Abstract
Generalized hydrodynamics predicts universal ballistic transport in integrable lattice systems when prepared in generic inhomogeneous initial states. However, the ballistic contribution to transport can vanish in systems with additional discrete symmetries. Here we perform large scale numerical simulations of spin dynamics in the anisotropic Heisenberg XXZ spin 1/2 chain starting from an inhomogeneous mixed initial state which is symmetric with respect to a combination of spin reversal and spatial reflection. In the isotropic and easy-axis regimes we find non-ballistic spin transport which we analyse in detail in terms of scaling exponents of the transported magnetization and scaling profiles of the spin density. While in the easy-axis regime we find accurate evidence of normal diffusion, the spin transport in the isotropic case is clearly super-diffusive, with the scaling exponent very close to 2/3, but with universal scaling dynamics which obeys the diffusion equation in nonlinearly scaled time.
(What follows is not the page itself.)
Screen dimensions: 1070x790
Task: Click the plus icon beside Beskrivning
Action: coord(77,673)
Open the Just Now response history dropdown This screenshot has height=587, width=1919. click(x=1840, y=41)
The anisotropic Heisenberg model is integrable, possessing a macroscopic number of conserved quantities that constrain the many-body dynamics. Here the authors show numerically that, despite its integrability, it can exhibit diffusive and, at the isotropic point, super-diffusive behaviour.
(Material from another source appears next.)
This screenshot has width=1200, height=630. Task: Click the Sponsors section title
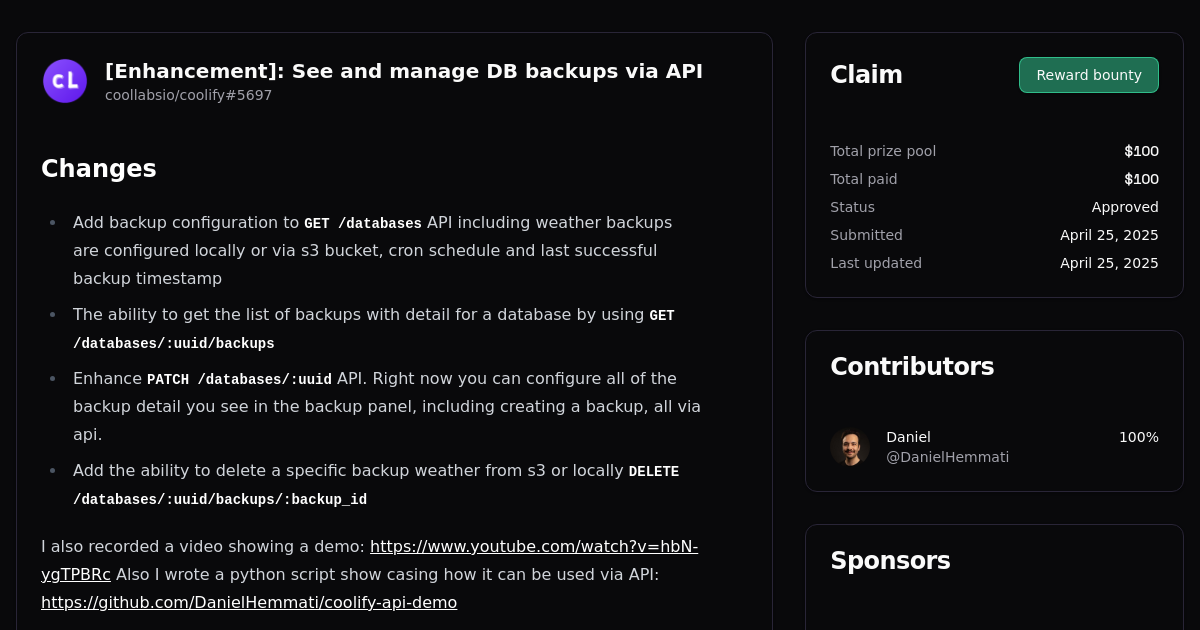[x=890, y=561]
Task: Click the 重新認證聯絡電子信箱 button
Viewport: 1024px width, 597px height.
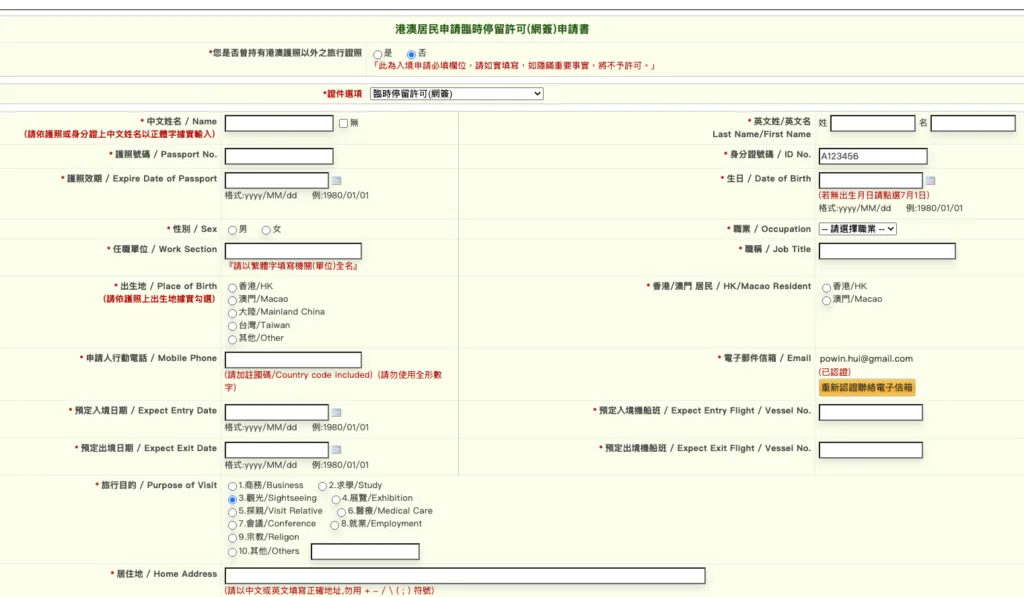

Integrable models, such as the classical Kepler problem, harmonic oscillators, the planar Ising problem and so on, form cornerstones of our understanding of nature. Their equilibrium physics is usually well understood, even for the most complicated among integrable models, for example, the ones solvable by the Bethe ansatz1. Non-equilibrium physics of quantum systems on the other hand is much less understood2, particularly when going beyond the simplest integrability of quadratic models. This theoretical gap is becoming even more apparent with the advancement of experimental methods that are offering us analogue simulation of models beyond the capability of our best theoretical and numerical methods3,4.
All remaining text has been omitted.